* DIRECTIONS FOR THIS TASK *
From the entries provided below, copy each line that contains the word "toolbar".

━━━━━ RECORDS TO USE ━━━━━

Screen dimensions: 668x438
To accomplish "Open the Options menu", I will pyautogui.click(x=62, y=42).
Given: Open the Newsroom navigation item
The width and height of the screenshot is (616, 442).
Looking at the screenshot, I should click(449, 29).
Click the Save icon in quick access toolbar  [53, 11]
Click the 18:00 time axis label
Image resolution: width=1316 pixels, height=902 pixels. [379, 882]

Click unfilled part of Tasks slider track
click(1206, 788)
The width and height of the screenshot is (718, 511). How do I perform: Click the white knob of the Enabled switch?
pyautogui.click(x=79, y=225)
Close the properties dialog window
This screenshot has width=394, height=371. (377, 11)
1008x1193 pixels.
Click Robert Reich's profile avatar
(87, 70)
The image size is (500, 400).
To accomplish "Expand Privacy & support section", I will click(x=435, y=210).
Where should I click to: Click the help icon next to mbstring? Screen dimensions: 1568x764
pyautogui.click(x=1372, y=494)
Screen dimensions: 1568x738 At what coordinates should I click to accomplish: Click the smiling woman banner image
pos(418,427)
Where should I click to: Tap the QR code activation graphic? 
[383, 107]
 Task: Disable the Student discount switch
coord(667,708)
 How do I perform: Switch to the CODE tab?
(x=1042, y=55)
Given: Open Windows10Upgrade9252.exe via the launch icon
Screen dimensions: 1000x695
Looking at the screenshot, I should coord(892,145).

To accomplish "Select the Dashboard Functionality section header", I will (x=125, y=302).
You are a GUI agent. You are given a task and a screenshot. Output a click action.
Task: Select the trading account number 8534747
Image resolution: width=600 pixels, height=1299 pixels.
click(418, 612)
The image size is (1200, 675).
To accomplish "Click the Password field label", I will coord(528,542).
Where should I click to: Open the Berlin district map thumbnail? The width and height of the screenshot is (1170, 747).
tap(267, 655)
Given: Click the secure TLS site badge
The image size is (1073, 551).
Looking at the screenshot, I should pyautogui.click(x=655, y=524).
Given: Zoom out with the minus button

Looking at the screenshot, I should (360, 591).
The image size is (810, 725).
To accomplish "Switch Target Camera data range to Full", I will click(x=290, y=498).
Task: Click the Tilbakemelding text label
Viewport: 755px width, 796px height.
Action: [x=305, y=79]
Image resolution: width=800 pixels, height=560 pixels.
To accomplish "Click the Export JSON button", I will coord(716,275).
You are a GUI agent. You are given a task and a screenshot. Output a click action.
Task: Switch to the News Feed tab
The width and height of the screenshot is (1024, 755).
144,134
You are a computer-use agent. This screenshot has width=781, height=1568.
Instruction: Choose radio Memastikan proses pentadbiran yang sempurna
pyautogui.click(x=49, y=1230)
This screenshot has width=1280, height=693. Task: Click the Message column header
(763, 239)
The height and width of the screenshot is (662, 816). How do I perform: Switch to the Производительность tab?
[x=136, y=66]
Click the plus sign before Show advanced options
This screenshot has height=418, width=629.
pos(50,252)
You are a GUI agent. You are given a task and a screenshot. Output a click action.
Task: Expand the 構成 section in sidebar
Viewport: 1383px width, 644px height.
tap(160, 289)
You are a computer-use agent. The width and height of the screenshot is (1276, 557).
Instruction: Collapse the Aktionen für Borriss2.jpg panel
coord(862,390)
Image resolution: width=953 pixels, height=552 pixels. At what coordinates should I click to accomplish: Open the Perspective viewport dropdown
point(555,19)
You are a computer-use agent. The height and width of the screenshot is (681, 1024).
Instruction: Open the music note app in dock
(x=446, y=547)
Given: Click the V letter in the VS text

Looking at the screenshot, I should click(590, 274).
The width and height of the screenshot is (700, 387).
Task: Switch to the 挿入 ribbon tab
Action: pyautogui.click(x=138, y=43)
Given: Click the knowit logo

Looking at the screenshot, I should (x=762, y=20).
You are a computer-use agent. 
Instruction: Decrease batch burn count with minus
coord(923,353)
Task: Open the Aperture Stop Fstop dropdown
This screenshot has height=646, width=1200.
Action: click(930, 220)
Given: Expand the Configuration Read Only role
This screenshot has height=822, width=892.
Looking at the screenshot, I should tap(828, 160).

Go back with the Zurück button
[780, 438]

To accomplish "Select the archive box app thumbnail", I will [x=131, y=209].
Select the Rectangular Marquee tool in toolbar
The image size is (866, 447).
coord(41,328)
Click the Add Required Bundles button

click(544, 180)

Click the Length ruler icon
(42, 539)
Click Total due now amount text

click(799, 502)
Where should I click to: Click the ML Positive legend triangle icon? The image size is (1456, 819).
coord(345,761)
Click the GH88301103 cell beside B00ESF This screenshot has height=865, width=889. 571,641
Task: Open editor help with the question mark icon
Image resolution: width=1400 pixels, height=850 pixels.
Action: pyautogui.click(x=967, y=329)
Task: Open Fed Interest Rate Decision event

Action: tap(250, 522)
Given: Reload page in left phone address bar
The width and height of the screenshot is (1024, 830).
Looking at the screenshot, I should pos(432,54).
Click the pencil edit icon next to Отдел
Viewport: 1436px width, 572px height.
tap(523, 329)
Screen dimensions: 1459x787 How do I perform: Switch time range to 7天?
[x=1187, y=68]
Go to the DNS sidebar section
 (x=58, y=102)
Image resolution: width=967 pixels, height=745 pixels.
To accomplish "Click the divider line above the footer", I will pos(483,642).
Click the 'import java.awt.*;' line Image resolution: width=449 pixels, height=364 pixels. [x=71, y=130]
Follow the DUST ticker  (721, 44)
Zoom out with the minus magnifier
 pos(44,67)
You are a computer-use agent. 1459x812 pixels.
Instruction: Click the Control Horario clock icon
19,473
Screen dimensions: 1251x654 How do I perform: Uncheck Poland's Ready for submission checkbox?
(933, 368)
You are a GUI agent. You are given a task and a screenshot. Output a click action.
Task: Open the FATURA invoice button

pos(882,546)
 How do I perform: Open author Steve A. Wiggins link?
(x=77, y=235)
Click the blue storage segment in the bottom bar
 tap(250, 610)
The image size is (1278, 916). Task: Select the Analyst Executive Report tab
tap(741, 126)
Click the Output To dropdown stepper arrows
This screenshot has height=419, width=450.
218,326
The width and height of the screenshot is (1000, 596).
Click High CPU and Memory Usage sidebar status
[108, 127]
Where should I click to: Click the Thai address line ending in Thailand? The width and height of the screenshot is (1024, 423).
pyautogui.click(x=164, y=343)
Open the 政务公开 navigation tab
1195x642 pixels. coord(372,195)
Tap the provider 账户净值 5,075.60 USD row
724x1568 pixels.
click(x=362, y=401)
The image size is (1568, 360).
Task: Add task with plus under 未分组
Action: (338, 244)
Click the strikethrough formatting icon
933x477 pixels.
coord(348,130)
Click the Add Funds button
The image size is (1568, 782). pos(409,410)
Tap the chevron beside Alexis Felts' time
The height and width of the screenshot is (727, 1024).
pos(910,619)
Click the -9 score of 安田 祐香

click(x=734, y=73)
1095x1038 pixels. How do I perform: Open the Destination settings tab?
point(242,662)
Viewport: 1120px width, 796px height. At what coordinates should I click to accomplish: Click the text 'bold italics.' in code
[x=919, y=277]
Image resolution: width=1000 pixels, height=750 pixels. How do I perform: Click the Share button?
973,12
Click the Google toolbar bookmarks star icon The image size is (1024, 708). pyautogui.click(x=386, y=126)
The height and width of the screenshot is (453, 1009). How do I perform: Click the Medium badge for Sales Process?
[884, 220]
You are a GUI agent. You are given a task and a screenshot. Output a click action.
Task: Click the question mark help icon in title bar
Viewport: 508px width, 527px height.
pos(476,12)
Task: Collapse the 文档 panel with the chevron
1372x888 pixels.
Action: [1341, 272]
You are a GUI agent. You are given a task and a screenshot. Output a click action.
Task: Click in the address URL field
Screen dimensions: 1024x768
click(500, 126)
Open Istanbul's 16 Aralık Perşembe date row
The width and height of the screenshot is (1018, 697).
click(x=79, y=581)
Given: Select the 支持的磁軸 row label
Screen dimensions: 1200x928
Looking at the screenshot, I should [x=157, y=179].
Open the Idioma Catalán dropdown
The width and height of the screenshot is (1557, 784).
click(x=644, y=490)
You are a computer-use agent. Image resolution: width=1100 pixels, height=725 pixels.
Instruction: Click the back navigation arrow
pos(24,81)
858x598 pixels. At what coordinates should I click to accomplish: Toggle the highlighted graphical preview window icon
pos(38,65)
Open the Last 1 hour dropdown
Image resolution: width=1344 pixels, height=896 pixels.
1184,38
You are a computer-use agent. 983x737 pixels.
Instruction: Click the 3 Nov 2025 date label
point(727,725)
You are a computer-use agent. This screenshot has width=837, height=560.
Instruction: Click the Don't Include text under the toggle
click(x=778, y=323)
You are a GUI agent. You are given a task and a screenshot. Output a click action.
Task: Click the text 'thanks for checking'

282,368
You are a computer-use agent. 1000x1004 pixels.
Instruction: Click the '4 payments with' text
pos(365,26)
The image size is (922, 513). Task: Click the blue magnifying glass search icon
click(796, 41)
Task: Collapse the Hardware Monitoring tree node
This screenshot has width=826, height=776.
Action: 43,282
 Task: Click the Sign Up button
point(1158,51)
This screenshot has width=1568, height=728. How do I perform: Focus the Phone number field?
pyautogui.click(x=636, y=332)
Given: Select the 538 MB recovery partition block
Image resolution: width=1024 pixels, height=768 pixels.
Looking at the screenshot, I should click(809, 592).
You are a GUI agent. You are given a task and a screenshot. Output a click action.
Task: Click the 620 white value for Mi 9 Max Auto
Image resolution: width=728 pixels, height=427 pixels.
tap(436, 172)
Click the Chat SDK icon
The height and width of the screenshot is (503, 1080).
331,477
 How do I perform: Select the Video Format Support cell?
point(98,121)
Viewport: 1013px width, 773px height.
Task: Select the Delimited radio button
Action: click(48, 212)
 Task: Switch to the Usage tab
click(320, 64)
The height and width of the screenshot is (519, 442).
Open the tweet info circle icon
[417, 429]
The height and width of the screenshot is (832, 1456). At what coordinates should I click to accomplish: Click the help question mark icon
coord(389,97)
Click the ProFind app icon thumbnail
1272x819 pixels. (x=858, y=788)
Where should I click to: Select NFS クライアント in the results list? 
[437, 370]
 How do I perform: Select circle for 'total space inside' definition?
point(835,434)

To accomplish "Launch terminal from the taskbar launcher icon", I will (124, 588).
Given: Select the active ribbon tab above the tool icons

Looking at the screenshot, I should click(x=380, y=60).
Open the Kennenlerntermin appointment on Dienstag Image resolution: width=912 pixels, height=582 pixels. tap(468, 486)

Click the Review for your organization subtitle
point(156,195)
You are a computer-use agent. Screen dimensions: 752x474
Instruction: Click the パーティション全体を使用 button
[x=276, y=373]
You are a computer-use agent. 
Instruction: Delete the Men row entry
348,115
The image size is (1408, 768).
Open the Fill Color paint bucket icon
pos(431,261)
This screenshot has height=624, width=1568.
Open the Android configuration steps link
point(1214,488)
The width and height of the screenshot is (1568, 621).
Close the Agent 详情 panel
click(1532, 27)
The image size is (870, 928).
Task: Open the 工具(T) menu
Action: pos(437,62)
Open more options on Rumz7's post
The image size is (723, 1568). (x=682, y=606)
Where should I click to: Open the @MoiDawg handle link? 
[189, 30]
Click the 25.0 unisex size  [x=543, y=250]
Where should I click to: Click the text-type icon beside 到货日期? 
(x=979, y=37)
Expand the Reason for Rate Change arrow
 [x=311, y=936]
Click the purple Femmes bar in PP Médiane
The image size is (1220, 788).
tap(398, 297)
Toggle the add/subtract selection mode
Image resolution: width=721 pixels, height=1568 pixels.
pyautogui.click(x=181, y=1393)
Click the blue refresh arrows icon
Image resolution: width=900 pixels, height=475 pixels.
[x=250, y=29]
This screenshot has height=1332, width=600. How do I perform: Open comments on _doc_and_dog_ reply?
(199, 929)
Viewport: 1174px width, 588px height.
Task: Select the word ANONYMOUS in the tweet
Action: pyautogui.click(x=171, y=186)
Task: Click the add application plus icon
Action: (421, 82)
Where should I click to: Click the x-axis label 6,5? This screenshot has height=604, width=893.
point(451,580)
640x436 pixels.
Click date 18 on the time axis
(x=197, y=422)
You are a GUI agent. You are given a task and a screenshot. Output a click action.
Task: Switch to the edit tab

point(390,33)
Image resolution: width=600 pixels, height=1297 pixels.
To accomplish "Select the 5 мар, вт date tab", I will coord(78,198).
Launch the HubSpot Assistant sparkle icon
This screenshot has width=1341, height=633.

━━━━━

* ANSWER BELOW *
Click the Save icon in quick access toolbar  [53, 11]
Select the Rectangular Marquee tool in toolbar
Click the Google toolbar bookmarks star icon The image size is (1024, 708). pyautogui.click(x=386, y=126)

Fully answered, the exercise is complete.